On the other hand if you’re ever late with anything yourself no one will bat an eye. Just go hand in that essay, you finished it kind of sort of almost in time and that’s usually good enough.


Our previous mayor Jón Gnarr.

2. Forget all the politeness rules you know

No, titles aren’t really used except maybe for the president, and the use of honorifics may even backfire in the most unexpected ways. Icelandic people only get formal when they’re trying to annoy each other or show their superiority, the true Icelandic politeness code works on an unwavering idea of equality – you can read more about it here.

3. Vegetarian? Vegan? Have I got bad news for you!

Like an old joke would have it, vegetables are expensive but thankfully there’s very few of them available. A typical grocery store will have a tiny selection of fruit and vegetables, tofu is a bit of a luxury product and in general the culture of eating meat sits tight. On an island where nothing really grows aside of sheep and mountains this is probably understandable, but sadly it means you’ll have to just do your best with what you get and hope that maybe one day Icelanders will get interested in no-meat diets.

4. Buy a jeep

The public transport is a joke that makes no one laugh. Buses are few and they run maybe twice an hour, the tickets are expensive and the prices are only going up. If you ever need to get from place A to place B a car will get you there in a fraction of the time it takes for taking a bus.

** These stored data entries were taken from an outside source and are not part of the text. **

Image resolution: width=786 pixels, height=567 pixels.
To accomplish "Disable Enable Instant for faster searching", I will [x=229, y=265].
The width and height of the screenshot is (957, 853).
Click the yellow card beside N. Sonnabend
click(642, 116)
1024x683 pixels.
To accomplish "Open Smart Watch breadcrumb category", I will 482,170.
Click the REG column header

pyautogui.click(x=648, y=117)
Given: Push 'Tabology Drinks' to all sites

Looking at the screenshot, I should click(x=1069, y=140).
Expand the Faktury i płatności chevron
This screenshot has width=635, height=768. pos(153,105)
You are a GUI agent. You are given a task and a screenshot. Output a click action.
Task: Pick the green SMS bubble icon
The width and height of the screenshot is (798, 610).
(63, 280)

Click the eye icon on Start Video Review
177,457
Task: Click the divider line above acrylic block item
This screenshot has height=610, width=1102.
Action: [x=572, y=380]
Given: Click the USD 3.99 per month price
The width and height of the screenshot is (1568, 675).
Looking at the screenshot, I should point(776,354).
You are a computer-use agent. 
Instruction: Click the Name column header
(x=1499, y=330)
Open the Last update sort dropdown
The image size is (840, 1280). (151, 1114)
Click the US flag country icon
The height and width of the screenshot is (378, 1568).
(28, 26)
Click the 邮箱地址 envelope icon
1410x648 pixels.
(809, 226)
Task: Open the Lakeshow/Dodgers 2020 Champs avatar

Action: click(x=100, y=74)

Why buy a jeep especially? Well… have you seen what condition the roads are in? A jeep also comes with the additional plus of not feeling absolutely dwarfed in traffic full of other jeeps.


Volcanic eruption Eyjafjallajökull by fridgeirsson at

5. Learn to accept your mortality

Icelanders live with constant reminders from the forces of nature that death is not only inevitable, it can happen any time. Earlier if you’re stupid.

Snow storms, storms, the sea, volcanic eruptions, floods, waterfalls, mud springs, hot springs, cliffs, extreme coldness, no shelter anywhere… there are a billion things that can and do kill people here every year, and sadly a good number of them are tourists. Of these a disproportionately large group are travelers who were warned and should have known better, although Icelanders are on occasion equally talented at letting a YOLO -moment get ahead of thinking.

The sooner you realize that you’re very capable of dying the better. Keep it in mind and live a bit longer.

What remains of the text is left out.